The XR concept expands from Milgram’s MR (Milgram & Kishino, 1994).
2.2 Virtual–real engagement and XR collaboration
Newman et al. (2007) proposed the Milgram–Weiser continuum, classifying MR applications. His classification helps categorize applications that cover a narrow band on Milgram’s continuum; however, it is insufficient to sort XR collaboration applications that often cover a broad spectrum of the continuum. In XR collaboration, not only does the user have the choice of selecting an environment that will effectively deliver useful task information to coworkers, but also the collaborative application should have the same effect, regardless of the user’s environment. Thus, it is important not to provide a mixed environment at a specific ratio, but rather to an environment in which VE and RE are entangled with each other.
The more closely intertwined the VE and RE, the more thoroughly they can imitate and reflect each other. Fig. 2 shows the correlation between a virtual object and a physical object based on the VE and RE degree of engagement. When the VE and RE are not engaged, only the physical object or the virtual object exists (Fig. 2a). Second Life (Linden Research Inc., 2003), which serves as the sole virtual world independent of the real world in which we live, is an unengaged world. The real world is another example that is not engaged. At a slightly higher engagement level, the virtual object resembles the physical object (Fig. 2b). While they appear identical, they are functionally not related; hence, they move separately. This type of virtual world is commonly called a mirrored world. One example is Google Earth (Google Inc., 2005), where a virtual replica reflecting the real world’s shape exists. At the highest engagement level, the virtual object duplicates the physical object outwardly and functionally (Fig. 2c). They are strongly intertwined; hence, the physical object’s movements are reflected in the virtual object, and vice versa. One of the application domains requiring a high degree of virtual–real engagement is the concept of a digital twin, in which a physical object and its virtual duplicate are interconnected and work as one (Tao et al., 2018). The maturity of a digital twin can be considered as an index of the virtual–real engagement. Stark and Damerau (2019) proposed the eight-dimensional model for planning digital twins, but it is not to be understood as a strict maturity model. In this work, we have focused on the connectivity mode and update frequency among the eight-dimensional model to classify existing work. Integrating virtual–real engagement with Weiser’s continuum, Fig. 3 and Table 1 show a new continuum for classifying cooperative XR applications—the virtual–real engagement and ubiquitous computing continuum.

▸ DATA SUPPLIED:

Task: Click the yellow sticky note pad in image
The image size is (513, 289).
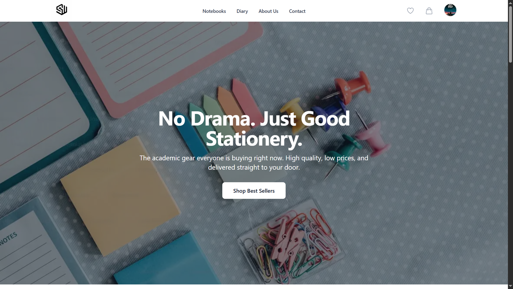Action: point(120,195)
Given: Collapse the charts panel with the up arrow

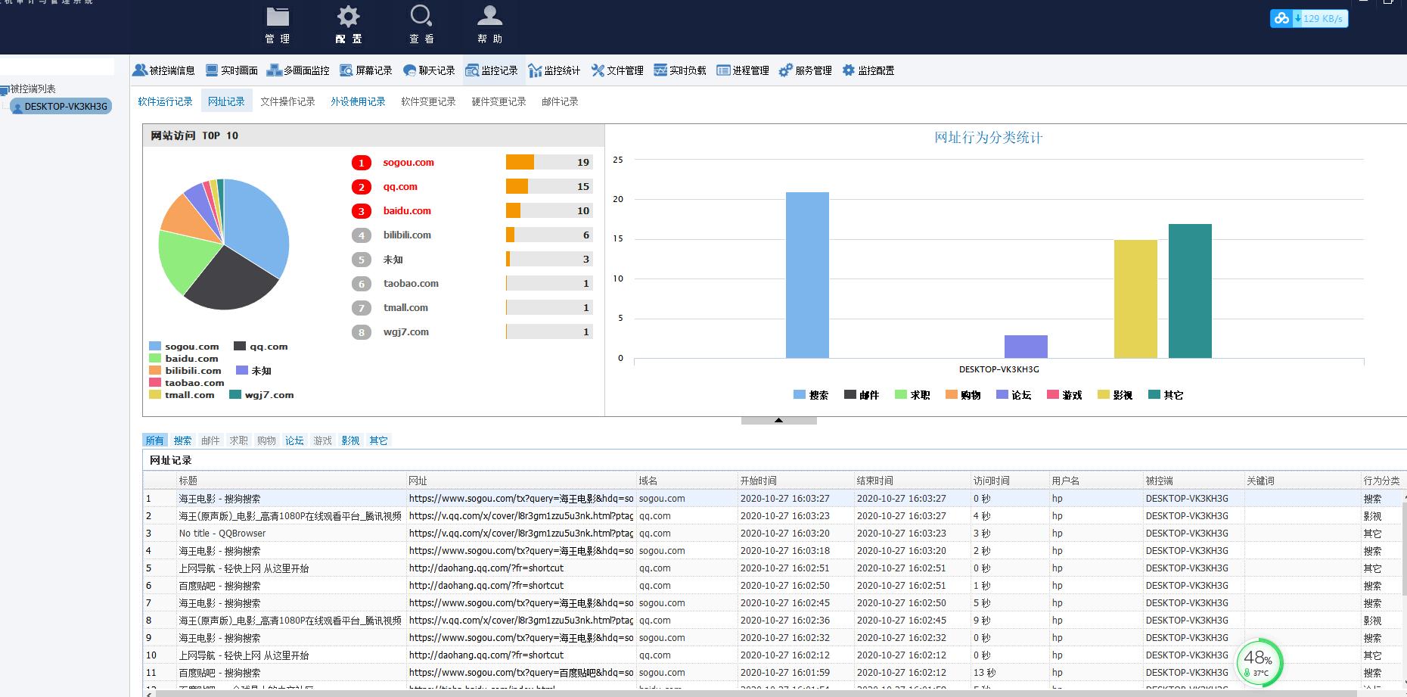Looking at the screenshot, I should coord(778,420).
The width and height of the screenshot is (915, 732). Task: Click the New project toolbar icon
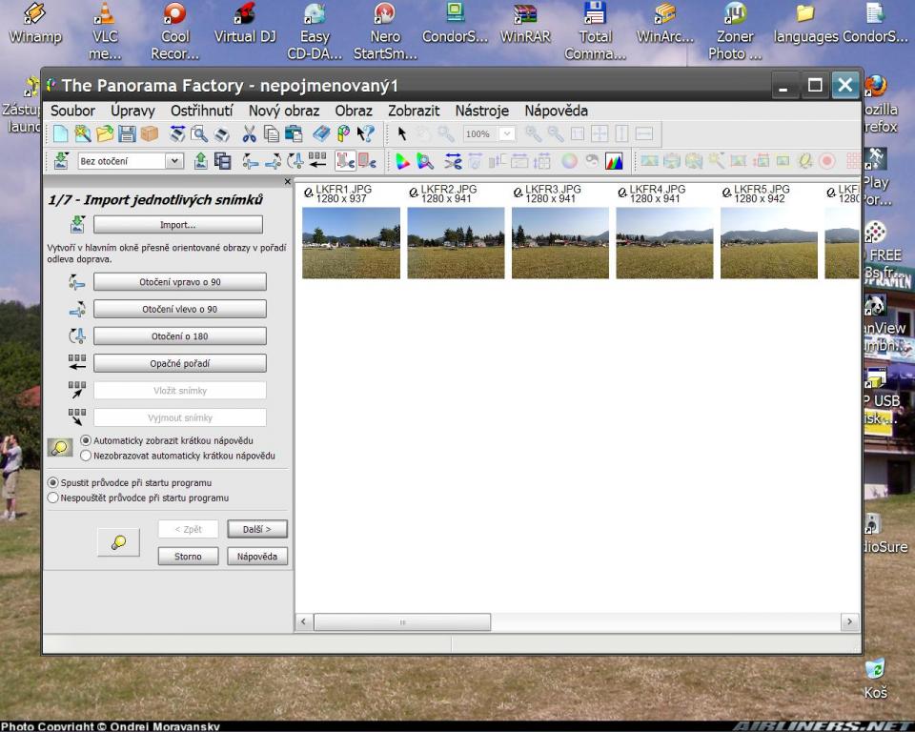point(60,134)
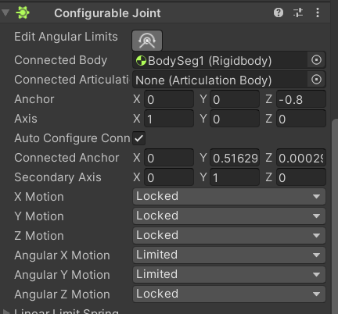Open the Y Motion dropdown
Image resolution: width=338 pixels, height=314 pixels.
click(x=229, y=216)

* * *

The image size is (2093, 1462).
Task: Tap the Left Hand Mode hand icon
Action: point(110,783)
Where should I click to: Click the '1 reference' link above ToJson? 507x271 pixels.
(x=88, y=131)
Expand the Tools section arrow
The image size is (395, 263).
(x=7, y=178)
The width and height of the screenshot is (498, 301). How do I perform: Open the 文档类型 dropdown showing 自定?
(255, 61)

▸ EXERCISE SET:
a: List every source cited with a year in the passage on XR collaboration, giving each as it appears with its year.
b: Write the next part of the passage on XR collaboration, picking up after its final sentence.
The items above are separate material with no connection to the passage on XR collaboration.

▸ ANSWER SET:
a:
- Milgram & Kishino, 1994
- Newman et al. (2007)
- Linden Research Inc., 2003
- Google Inc., 2005
- Tao et al., 2018
- Stark and Damerau (2019)

b:
The virtual–real engagement continuum. (The robot arm images are under the copyright of Universal Robots.)
For nonengaged virtual–real studies, collaborative tasks are conducted solely in the VE or RE. Among them, it can be seen that some studies (Kato & Billinghurst, 1999; Shen et al., 2010; Wong & Gutwin, 2014; Zillner et al., 2014; Higuchi et al., 2015; Müller et al., 2016; Dey et al., 2017; Poretski et al., 2018; Grandi et al., 2019; Huh et al., 2019; Pereira et al., 2019) are located at the far left on our continuum (Fig. 3) because users can perform tasks only on virtual objects. Spatial virtual reality (SVR) is an immersive VR type, which requires a fixed space where a projector or display is installed (Bimber & Raskar, 2005a, b) and serves a terminal interface that provides services to multiple users. The studies (Febretti et al., 2013; Beck et al., 2013) employing SVR are at the upper left of Fig. 3. Meanwhile, virtual collaborative interface studies (Pauchet et al., 2007; Tang et al., 2010) supporting a variety of communication channels with numerous personalized devices are seen as close to the ubiquitous section of Fig. 3.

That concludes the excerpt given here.